WHAT THE TASK ASKS:
Output the records that follow, with every character intact.

DATA UNDER STUDY:

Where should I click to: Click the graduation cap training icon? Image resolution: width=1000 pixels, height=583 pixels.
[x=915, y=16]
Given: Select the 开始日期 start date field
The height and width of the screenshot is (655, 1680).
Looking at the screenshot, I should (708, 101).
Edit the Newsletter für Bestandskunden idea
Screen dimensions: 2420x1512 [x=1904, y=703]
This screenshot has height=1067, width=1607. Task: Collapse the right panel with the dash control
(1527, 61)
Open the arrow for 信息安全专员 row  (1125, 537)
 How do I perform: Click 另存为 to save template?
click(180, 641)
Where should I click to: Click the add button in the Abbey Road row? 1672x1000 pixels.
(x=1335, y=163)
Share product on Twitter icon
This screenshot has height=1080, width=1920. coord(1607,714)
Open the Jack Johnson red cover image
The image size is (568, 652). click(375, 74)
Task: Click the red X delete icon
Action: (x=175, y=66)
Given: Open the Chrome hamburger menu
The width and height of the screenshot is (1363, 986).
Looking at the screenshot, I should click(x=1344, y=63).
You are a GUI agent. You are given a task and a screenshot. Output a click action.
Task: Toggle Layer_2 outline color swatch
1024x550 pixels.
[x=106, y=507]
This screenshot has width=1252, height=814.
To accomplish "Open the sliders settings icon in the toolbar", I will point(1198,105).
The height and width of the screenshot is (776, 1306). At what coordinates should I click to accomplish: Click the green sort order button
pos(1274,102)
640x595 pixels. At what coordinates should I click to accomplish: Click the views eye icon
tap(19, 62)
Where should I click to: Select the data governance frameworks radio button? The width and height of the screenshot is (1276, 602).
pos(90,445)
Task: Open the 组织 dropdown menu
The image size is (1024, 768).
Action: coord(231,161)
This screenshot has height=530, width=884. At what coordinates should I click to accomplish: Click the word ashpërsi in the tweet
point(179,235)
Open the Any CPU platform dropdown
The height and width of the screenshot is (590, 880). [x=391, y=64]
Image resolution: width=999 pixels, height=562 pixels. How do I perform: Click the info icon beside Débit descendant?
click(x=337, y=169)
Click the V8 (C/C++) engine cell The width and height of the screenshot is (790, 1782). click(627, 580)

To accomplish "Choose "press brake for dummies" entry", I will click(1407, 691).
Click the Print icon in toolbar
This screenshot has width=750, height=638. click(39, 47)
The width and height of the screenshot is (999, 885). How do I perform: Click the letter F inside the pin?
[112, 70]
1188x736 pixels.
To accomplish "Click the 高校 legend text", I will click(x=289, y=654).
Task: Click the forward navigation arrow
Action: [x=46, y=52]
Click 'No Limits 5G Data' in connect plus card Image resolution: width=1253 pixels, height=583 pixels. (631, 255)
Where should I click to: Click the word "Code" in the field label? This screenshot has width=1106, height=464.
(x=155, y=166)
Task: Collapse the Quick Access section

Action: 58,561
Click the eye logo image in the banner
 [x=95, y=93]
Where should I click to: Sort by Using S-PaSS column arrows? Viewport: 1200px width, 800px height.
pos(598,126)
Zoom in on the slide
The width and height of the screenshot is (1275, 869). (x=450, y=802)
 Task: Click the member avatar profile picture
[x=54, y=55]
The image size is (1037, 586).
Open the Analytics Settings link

SOLUTION:
Where should I click to: Click the graduation cap training icon? Image resolution: width=1000 pixels, height=583 pixels.
[x=915, y=16]
Given: Select the 开始日期 start date field
The height and width of the screenshot is (655, 1680).
Looking at the screenshot, I should (708, 101).
Edit the Newsletter für Bestandskunden idea
Screen dimensions: 2420x1512 [x=1904, y=703]
This screenshot has height=1067, width=1607. Task: Collapse the right panel with the dash control
(1527, 61)
Open the arrow for 信息安全专员 row  (1125, 537)
 How do I perform: Click 另存为 to save template?
click(180, 641)
Where should I click to: Click the add button in the Abbey Road row? 1672x1000 pixels.
(x=1335, y=163)
Share product on Twitter icon
This screenshot has height=1080, width=1920. coord(1607,714)
Open the Jack Johnson red cover image
The image size is (568, 652). click(375, 74)
Task: Click the red X delete icon
Action: (x=175, y=66)
Given: Open the Chrome hamburger menu
The width and height of the screenshot is (1363, 986).
Looking at the screenshot, I should click(x=1344, y=63).
You are a GUI agent. You are given a task and a screenshot. Output a click action.
Task: Toggle Layer_2 outline color swatch
1024x550 pixels.
[x=106, y=507]
This screenshot has width=1252, height=814.
To accomplish "Open the sliders settings icon in the toolbar", I will point(1198,105).
The height and width of the screenshot is (776, 1306). At what coordinates should I click to accomplish: Click the green sort order button
pos(1274,102)
640x595 pixels. At what coordinates should I click to accomplish: Click the views eye icon
tap(19, 62)
Where should I click to: Select the data governance frameworks radio button? The width and height of the screenshot is (1276, 602).
pos(90,445)
Task: Open the 组织 dropdown menu
The image size is (1024, 768).
Action: coord(231,161)
This screenshot has height=530, width=884. At what coordinates should I click to accomplish: Click the word ashpërsi in the tweet
point(179,235)
Open the Any CPU platform dropdown
The height and width of the screenshot is (590, 880). [x=391, y=64]
Image resolution: width=999 pixels, height=562 pixels. How do I perform: Click the info icon beside Débit descendant?
click(x=337, y=169)
Click the V8 (C/C++) engine cell The width and height of the screenshot is (790, 1782). click(627, 580)

To accomplish "Choose "press brake for dummies" entry", I will click(1407, 691).
Click the Print icon in toolbar
This screenshot has width=750, height=638. click(39, 47)
The width and height of the screenshot is (999, 885). How do I perform: Click the letter F inside the pin?
[112, 70]
1188x736 pixels.
To accomplish "Click the 高校 legend text", I will click(x=289, y=654).
Task: Click the forward navigation arrow
Action: [x=46, y=52]
Click 'No Limits 5G Data' in connect plus card Image resolution: width=1253 pixels, height=583 pixels. (631, 255)
Where should I click to: Click the word "Code" in the field label? This screenshot has width=1106, height=464.
(x=155, y=166)
Task: Collapse the Quick Access section

Action: 58,561
Click the eye logo image in the banner
 [x=95, y=93]
Where should I click to: Sort by Using S-PaSS column arrows? Viewport: 1200px width, 800px height.
pos(598,126)
Zoom in on the slide
The width and height of the screenshot is (1275, 869). (x=450, y=802)
 Task: Click the member avatar profile picture
[x=54, y=55]
The image size is (1037, 586).
Open the Analytics Settings link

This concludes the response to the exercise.